Slippery slope planning

Thanks to The Hook for highlighting the problem of Charlottesville sidewalks uncleared of ice and snow [News, "Frozen law: Sidewalk scofflaws skate free," December 19, 2002] ( For those of us who log many a local mile on foot, the city's failure to enforce the rules when fellow citizens fail to do their duty glazes potential injury with insult.

Your story did fall short in one respect, however. That is, no one noted that the city itself is a chronic offender. For example, a few years back when winter brought serial snowfalls and frequent freezes, city street-clearing crews pushed snow from traffic lanes on JPA and Main Street into piles on the pedestrian crosswalk where they meet. A crossing already dangerous because of its length and busyness became a further challenge to walkers because for more than a month they had to scale ad hoc Alps.
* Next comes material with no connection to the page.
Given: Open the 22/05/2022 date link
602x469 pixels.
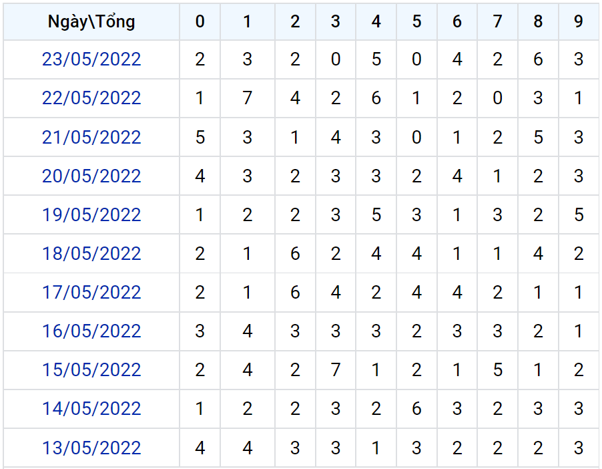Looking at the screenshot, I should point(91,98).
Likewise, after our most recent snow, city clearers created a not-so-mini-Matterhorn at the southeast corner of Sixth Street SE and Monticello Avenue, thereby forcing crossers for more than a week to either inch up an icy incline or take a wide swing into moving cars.

And there's a footnote: Let's not forget that the City Hallers currently flunking snow removal (among other key aspects of sidewalk safety) are the very same folks who want more and more of us to live closer and closer together in future– a plan that can only result in radically increased demand for effective city services. Now that's what I call a slippery slope.